Piuttosto che esaltare il mito della biotecnologia eutanasica, non sarebbe meglio che questi filosofi si cimentassero ad osservare l’individuo nella sua peculiarità? Scoprirebbero quali mete queste persone potrebbero raggiungere, offrendo loro le giuste opportunità.
Per giudicare bisogna conoscere, avere l’umiltà di frequentare, approfondire le emozioni e le aspettative del soggetto che si sta esaminando.
Evidentemente Singer e i suoi seguaci ignorano i passi da gigante fatti negli ultimi decenni dalle cure riabilitative. Ignorano che mio figlio Fabio ed altri suoi compagni ed amici che frequenta o ha frequentato, anch’essi Down, residenti in tutta Italia (a Padova, a Treviso, a Chieti, a Cagliari, a Prato), non solo lavorano e producono, ma alcuni di essi praticano anche sport agonistico. La 38enne Daniela Melluso di Treviso fa l’aiuto istruttrice di ballo latino-americano. Il 26enne di Cagliari, Mauro Muscas, è campione nazionale di pattinaggio, e Axel Belig di Prato, appena quindicenne è campione italiano di nuoto nella sua categoria. Che dire della trentaquattrenne Down umbra, Cristina Acquistapace, ordinata suora da Monsignor Maggiolini, che ora affianca le missionarie in Kenia? “La sindrome di Down” – spiega suor Cristina – “per me non è stata né una benedizione né una maledizione, ma il modo per capire che sono portata per certe cose piuttosto che per altre, e sono pronta ad affrontare gli impegni che ho assunto”. (Nota: http://www.unoinpiu.org/blog/?p=45).
Con buona pace di questi illustri fautori della pianificazione familiare, sono certo che quando la recente “Convenzione Internazionale sui Diritti delle Persone con Disabilità” - che riguarda la tutela del 10% della popolazione mondiale - verrà inserita nelle legislazioni dei governi nazionali, sarà per loro un brutto giorno come lo fu per il nazismo.
Non v’è dubbio che l’eugenetica contemporanea è molto più pericolosa di quella di un tempo, perché possiede mezzi molto più subdoli e sofisticati.
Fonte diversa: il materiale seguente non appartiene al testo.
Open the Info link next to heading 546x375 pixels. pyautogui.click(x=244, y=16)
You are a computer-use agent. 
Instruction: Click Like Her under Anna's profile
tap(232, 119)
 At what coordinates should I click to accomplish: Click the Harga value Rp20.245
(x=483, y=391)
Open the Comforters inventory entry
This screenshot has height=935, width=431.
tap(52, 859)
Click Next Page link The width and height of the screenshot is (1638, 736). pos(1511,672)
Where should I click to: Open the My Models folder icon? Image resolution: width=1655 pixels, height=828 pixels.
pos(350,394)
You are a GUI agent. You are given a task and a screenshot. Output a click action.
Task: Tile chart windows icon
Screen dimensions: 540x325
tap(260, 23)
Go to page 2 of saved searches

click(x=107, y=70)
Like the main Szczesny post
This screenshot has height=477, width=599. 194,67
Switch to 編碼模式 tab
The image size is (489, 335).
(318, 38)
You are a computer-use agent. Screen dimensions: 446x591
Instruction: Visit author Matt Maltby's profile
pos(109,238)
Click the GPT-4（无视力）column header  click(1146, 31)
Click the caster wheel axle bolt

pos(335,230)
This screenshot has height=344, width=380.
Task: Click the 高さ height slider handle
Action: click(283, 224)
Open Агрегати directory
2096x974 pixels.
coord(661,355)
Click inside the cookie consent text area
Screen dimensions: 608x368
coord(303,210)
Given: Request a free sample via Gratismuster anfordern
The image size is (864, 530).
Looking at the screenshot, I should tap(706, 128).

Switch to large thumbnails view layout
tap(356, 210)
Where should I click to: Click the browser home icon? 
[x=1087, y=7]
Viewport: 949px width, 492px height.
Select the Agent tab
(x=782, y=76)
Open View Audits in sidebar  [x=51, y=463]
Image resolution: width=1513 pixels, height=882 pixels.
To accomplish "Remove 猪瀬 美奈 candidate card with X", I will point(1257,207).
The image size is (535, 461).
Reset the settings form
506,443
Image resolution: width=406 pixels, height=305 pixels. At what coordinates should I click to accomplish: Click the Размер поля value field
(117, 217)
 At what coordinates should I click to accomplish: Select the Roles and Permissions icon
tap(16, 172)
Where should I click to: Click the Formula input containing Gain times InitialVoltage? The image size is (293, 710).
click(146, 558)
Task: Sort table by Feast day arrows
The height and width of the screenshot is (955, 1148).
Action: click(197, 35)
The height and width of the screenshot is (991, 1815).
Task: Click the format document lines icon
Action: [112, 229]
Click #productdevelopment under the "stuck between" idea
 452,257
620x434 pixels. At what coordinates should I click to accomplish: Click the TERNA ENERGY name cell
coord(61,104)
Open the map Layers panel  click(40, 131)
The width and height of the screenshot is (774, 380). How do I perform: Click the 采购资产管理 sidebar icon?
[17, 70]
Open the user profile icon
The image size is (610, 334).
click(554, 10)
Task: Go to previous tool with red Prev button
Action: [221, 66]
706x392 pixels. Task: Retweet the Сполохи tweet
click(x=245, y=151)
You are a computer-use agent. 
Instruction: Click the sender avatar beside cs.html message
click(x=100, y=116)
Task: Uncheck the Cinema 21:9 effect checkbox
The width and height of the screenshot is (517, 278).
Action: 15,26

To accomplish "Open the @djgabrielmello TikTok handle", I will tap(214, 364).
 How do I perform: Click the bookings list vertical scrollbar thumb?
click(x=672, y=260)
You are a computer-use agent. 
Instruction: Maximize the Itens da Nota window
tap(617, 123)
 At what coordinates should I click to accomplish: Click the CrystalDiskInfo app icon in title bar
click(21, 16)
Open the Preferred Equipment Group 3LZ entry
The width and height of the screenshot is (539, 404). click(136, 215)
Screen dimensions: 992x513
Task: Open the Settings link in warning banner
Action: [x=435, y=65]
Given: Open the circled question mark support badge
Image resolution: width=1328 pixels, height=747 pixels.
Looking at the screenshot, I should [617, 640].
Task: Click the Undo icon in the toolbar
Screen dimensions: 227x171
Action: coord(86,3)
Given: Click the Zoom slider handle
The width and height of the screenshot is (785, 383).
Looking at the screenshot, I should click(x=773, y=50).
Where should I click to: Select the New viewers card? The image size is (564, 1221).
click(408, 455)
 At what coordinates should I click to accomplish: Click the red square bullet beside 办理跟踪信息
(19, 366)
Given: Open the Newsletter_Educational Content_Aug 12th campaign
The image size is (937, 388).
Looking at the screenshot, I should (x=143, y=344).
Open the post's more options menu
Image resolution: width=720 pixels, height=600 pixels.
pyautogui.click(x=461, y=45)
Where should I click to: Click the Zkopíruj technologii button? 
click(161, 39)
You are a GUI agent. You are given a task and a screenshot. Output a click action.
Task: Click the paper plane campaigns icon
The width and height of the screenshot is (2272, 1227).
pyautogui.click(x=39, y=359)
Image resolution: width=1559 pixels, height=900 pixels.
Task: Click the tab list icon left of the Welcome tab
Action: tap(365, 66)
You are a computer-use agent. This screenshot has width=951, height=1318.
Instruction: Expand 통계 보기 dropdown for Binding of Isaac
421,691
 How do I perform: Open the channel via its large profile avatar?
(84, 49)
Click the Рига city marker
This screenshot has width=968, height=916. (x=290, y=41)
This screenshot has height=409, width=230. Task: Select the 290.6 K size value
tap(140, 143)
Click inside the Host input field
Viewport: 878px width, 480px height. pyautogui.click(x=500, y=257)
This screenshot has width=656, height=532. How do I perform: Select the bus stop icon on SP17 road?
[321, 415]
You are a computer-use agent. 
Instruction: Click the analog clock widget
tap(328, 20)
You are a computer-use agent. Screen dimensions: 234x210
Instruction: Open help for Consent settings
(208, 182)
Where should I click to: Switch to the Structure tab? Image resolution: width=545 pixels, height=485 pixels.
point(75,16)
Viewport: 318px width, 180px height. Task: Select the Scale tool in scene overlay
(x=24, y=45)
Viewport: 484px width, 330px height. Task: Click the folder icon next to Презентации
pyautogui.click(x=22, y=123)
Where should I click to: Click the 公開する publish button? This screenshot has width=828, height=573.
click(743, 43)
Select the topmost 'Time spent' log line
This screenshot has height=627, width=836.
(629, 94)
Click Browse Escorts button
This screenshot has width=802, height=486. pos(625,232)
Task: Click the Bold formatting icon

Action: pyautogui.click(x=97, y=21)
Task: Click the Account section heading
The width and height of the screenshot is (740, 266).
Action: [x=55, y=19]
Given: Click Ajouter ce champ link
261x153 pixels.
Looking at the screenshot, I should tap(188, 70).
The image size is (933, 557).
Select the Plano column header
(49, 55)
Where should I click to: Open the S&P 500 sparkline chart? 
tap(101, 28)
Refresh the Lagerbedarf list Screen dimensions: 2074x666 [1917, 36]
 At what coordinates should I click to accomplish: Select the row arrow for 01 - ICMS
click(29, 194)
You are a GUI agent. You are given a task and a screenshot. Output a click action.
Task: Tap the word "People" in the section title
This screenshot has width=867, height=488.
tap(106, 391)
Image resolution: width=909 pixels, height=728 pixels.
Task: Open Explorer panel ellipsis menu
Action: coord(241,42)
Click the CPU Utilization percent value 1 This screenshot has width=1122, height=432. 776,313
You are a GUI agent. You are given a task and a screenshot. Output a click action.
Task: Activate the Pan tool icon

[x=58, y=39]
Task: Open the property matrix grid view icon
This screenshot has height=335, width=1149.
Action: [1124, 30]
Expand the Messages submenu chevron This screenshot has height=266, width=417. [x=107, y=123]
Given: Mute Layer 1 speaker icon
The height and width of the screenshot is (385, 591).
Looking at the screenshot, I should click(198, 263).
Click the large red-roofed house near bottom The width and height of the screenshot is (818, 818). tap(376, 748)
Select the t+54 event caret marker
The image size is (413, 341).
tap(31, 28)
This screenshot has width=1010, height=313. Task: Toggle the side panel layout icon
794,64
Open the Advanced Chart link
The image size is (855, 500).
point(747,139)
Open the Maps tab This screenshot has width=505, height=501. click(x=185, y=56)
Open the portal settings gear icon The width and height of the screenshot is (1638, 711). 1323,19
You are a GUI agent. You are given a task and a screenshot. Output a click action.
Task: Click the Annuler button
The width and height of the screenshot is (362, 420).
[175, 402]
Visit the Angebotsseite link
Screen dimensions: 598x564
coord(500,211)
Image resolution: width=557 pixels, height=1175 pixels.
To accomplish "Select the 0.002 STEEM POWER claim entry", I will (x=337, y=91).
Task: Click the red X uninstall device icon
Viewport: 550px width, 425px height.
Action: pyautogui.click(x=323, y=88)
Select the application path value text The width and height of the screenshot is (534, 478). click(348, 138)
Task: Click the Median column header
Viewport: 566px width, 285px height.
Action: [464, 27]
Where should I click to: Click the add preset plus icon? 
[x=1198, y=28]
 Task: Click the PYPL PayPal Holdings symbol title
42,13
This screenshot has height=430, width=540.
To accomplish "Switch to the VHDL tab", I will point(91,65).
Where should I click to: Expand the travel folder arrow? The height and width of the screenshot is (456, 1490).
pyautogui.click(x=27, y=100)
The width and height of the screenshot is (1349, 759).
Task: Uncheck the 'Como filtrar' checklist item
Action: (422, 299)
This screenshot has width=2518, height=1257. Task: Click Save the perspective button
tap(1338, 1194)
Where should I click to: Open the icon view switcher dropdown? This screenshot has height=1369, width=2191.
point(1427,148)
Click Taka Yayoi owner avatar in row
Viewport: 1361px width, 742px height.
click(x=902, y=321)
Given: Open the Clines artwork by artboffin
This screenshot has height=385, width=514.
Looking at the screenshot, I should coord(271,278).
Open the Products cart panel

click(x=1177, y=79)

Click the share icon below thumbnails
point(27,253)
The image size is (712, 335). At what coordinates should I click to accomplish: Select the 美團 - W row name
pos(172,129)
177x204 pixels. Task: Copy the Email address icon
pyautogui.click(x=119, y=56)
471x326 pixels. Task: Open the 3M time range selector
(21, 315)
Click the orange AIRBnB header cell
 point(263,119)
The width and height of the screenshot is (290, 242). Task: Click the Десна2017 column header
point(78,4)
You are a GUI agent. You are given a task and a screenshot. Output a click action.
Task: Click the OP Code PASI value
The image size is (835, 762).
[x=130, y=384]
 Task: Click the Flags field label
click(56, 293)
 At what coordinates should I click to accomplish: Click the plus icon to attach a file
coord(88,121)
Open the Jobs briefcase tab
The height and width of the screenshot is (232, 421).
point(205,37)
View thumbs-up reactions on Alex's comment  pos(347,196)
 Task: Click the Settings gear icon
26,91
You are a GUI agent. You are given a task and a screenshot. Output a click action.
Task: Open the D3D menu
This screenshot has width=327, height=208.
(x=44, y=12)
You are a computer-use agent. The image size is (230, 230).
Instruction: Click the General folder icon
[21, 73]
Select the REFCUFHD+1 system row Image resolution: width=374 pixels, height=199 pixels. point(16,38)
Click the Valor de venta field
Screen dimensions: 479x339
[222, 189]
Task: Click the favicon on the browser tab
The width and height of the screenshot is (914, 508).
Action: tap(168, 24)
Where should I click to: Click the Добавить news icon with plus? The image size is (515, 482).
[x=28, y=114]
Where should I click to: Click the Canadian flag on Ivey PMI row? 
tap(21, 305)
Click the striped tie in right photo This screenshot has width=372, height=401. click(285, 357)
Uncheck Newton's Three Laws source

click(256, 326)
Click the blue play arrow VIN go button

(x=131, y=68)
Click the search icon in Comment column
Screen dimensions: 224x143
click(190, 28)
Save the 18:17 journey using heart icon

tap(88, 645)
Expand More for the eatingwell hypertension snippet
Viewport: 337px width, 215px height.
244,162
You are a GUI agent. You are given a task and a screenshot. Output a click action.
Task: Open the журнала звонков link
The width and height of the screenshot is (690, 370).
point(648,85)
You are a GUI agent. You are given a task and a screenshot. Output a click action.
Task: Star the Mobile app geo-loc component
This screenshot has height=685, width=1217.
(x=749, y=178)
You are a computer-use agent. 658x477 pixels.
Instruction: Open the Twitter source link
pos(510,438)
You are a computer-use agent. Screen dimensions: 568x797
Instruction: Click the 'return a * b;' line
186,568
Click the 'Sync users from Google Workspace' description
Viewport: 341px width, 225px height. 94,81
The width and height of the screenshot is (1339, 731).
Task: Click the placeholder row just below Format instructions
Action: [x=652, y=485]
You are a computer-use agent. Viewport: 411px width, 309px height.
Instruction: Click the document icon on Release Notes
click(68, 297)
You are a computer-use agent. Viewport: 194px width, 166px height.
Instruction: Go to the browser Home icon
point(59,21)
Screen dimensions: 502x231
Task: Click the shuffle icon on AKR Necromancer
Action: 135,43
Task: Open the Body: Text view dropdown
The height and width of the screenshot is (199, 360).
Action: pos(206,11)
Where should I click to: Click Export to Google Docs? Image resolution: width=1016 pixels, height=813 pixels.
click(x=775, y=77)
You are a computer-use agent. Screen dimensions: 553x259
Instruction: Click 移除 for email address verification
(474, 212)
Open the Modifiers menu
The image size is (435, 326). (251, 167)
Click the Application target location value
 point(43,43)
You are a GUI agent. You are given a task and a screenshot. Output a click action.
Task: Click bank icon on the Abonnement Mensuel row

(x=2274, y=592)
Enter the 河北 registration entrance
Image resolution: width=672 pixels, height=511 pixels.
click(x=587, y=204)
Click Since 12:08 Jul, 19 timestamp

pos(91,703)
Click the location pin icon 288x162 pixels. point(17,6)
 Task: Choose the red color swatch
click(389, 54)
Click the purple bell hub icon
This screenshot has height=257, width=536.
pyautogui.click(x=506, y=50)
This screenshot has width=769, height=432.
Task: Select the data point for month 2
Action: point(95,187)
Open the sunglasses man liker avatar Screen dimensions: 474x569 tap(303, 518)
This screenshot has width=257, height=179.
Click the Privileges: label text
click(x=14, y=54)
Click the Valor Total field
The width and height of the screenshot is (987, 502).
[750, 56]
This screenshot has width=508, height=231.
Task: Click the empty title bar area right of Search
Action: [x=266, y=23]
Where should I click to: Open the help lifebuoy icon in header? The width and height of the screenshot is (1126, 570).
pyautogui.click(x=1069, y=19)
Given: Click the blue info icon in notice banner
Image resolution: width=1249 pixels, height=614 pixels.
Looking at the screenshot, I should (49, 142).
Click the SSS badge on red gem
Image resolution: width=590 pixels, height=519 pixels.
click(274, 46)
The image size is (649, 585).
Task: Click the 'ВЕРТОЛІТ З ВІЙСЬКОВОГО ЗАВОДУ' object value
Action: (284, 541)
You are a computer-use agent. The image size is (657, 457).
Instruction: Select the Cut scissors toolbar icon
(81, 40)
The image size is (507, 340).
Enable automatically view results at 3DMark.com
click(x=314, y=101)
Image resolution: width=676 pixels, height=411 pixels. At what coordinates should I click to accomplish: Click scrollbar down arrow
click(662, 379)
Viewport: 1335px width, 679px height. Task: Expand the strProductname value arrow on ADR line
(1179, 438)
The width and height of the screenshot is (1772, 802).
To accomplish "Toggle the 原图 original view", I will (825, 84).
Secondo moltissimi studiosi può stravolgere l’equilibrio genetico del genere umano. Ne abbiamo un riscontro in Cina, dove mancano all’appello milioni di bambine ed in Corea del Nord, dove si persegue l’estinzione di bambini disabili nel totale silenzio della comunità internazionale.
Vorrei concludere questo quadro inquietante facendo mie due osservazioni caustiche del fisico Welsey Smith laddove ci mette in guardia sull’ operato di alcuni scienziati:
“I medici olandesi hanno eliminato i malati che lo chiedevano, i disabili che lo chiedevano e, da ultimi, i nuovi nati che non lo hanno mai chiesto. …se si apre questa cultura non c’è più modo di fermarsi”.
E ancora:
“Dopo la seconda guerra mondiale i medici tedeschi furono impiccati per crimini contro l’umanità e per aver ucciso bambini disabili. Tuttavia sotto la leadership di Peter Singer, l’infanticidio è diventato rispettabile. …Se questo trend continuerà, dovremo scusarci per aver giustiziato quei medici”.